Terminal residues may have to be corrected manually,
though. The Charmm conversion file also has the protonated ASP
and GLU residue information, using residue names ASX and GLX,
respectively.
- For Charmm, Amber and Gromacs the conversion information can
be also extracted from multiple RTF file(s) - the user will be prompted
for the filenames.
- Convert trajectories.
This is currently limited to Charmm, Amber, MMC and Macromodel formats.
During conversions, the user has the option to
- rearrange the atoms within residues.
- place only selected configurations on the output file.
- center the solute molecule(s)
in a periodic cell.
- rotate the whole system for each frame around a selected axis
or by an inputted rotation matrix.
- Split an MMC trajectory generated in the grand-canonical ensemble
into Amber trajectories with fixed number of solvents.
- Create an input for Amsol 3.5. Amsol requires the
specification of atomtypes according to its own convention
besides the atomic coordinates and atomic numbers.
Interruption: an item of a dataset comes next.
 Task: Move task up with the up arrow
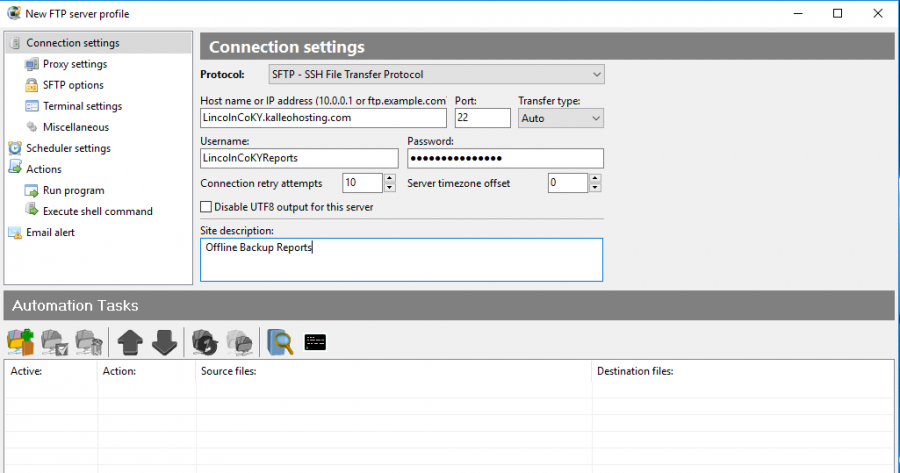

This
functionality determines these codes based on the molecule's
connectivity table.
- Create an input for Gaussian's ONIOM option.
Besides the X, Y, Z coordinates of each atom,
this option requires the atomic number, the Amber atom type,
partial charge of the atoms as well as the treatment category (H, M, or L).
This option works analogously to the input for creating input for MMC:
it can use the built-in list for deducing types and charges from atom names
and/or topology file(s) in Amber, Charmm or Gromos/Gromacs format.
The H, M, and L regions can be selected by user provided lists or by
spheres of different radii drawn around a user-selected atom.
For the latter, option is provided to extend the list specified by the
inner spheres to avoid breaking non C-C bonds.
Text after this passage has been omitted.